◆ What the exercise asks
Match on the string "computer" in the entries below and return every matching line.
Segment Start: Records to process
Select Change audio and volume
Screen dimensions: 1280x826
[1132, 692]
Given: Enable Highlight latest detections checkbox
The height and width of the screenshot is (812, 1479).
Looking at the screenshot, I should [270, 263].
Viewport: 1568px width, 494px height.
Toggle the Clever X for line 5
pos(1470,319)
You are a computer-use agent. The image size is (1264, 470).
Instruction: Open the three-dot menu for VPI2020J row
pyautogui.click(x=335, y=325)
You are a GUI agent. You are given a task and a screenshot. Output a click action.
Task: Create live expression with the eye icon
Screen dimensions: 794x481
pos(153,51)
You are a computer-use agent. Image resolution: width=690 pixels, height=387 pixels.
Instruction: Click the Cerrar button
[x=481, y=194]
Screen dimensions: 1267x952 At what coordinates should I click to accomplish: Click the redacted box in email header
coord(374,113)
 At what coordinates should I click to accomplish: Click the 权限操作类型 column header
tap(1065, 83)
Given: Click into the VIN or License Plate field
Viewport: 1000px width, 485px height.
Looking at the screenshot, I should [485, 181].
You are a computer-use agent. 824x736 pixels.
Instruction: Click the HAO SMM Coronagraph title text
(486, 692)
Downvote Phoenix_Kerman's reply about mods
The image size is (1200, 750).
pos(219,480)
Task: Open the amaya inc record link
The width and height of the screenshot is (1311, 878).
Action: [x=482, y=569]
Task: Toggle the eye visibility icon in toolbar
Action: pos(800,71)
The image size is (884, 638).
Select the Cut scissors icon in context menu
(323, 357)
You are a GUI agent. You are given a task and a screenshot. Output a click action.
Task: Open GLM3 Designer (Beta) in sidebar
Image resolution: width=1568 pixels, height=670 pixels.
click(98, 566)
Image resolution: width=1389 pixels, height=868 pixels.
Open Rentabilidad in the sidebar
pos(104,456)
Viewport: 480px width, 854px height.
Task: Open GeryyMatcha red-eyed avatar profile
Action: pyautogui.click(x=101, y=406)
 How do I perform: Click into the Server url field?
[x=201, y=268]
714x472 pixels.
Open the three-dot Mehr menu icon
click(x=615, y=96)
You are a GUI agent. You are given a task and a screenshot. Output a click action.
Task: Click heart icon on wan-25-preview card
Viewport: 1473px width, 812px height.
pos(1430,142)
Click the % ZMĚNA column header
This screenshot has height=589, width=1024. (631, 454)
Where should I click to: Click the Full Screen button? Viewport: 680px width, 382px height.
Segment End: Records to process
◆ Result of the task
You are a computer-use agent. The image size is (1264, 470).
You are a computer-use agent. Image resolution: width=690 pixels, height=387 pixels.
You are a computer-use agent. 824x736 pixels.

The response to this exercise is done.